## [EXERCISE DETAILS]
Stop after the line containing "Click the first alignment icon under Rotate"; retype every line of the data before it exactly, starting from the first.

[Saved entries]
○ ○ ○ ○

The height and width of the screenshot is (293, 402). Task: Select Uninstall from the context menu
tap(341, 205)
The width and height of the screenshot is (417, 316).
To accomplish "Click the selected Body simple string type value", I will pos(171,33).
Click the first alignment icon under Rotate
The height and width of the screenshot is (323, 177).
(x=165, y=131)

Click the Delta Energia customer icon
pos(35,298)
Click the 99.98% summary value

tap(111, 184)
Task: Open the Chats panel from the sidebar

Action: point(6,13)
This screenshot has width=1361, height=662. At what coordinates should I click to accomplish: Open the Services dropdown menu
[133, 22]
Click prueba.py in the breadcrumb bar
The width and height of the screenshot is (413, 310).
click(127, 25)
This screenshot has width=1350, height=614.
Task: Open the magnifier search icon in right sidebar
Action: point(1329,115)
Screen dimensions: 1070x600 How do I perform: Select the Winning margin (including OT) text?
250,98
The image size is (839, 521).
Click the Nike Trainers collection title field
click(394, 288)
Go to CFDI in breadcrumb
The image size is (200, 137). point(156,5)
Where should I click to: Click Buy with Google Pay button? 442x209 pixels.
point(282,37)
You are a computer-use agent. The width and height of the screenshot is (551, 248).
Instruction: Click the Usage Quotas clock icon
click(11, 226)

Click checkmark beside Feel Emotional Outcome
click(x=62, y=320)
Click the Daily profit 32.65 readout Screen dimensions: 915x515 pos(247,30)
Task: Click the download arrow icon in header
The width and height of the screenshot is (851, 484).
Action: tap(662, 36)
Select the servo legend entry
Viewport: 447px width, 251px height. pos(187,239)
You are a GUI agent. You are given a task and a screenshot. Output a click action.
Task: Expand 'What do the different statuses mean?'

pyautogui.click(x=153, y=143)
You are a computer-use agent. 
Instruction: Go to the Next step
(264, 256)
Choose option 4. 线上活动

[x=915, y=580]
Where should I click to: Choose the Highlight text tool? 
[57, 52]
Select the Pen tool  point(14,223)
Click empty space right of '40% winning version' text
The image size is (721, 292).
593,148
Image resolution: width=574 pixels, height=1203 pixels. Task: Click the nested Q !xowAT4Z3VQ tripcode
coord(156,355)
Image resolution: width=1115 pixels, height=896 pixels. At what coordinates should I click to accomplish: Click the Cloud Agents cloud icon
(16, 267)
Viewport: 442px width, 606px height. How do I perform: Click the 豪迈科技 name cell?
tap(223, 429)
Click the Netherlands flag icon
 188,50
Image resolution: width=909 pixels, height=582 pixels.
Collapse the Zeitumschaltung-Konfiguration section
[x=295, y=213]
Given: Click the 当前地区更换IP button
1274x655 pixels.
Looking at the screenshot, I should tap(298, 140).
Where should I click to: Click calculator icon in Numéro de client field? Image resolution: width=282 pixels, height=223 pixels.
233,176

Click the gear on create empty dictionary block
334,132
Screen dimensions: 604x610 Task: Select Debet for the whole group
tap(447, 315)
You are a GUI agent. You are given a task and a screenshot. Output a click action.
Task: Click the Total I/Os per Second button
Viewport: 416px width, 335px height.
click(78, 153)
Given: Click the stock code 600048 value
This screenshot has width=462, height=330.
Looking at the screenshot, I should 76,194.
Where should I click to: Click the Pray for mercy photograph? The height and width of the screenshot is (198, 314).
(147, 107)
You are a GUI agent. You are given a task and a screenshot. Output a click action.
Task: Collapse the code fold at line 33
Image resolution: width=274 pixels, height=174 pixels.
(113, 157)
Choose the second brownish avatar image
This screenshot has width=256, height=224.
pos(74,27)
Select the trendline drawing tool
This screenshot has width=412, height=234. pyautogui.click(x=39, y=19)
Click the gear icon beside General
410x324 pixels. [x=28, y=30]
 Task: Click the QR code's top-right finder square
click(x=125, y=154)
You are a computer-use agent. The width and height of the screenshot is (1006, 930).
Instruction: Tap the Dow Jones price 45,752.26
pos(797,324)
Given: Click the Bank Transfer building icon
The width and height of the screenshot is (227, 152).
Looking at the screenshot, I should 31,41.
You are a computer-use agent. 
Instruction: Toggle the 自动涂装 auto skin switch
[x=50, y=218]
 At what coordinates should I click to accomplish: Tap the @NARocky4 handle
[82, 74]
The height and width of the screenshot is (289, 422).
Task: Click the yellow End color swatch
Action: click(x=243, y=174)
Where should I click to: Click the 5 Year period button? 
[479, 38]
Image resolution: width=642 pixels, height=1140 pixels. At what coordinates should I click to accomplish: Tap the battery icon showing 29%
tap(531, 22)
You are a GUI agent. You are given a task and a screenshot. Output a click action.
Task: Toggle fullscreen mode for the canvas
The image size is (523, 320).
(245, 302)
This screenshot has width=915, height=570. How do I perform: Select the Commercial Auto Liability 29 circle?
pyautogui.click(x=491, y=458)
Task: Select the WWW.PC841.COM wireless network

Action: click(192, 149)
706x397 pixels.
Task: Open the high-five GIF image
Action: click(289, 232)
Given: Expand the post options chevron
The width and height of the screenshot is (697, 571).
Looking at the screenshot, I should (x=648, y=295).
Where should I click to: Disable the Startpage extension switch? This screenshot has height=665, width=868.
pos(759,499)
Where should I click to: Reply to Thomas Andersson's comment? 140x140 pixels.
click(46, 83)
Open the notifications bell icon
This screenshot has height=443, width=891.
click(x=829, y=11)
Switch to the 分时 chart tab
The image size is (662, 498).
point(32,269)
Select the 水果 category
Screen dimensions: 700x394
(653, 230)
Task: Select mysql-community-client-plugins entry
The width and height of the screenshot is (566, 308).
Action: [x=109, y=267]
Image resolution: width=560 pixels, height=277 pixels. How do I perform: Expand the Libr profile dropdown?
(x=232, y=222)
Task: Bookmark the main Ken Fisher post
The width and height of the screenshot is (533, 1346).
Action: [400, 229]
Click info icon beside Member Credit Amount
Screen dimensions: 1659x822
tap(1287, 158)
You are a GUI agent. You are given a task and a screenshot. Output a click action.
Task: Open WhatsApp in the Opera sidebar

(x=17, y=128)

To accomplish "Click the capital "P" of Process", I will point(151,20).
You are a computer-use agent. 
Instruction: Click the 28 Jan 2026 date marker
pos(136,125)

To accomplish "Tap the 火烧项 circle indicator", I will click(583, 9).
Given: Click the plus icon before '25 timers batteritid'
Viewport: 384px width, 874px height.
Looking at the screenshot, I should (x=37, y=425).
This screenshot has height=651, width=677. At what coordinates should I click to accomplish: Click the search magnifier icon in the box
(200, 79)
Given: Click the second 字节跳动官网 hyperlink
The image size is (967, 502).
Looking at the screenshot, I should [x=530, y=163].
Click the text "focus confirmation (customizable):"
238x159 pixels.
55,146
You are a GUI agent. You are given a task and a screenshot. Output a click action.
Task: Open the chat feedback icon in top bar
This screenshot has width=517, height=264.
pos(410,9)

○ ○ ○ ○

## [RESULT]
The height and width of the screenshot is (293, 402). Task: Select Uninstall from the context menu
tap(341, 205)
The width and height of the screenshot is (417, 316).
To accomplish "Click the selected Body simple string type value", I will pos(171,33).
Click the first alignment icon under Rotate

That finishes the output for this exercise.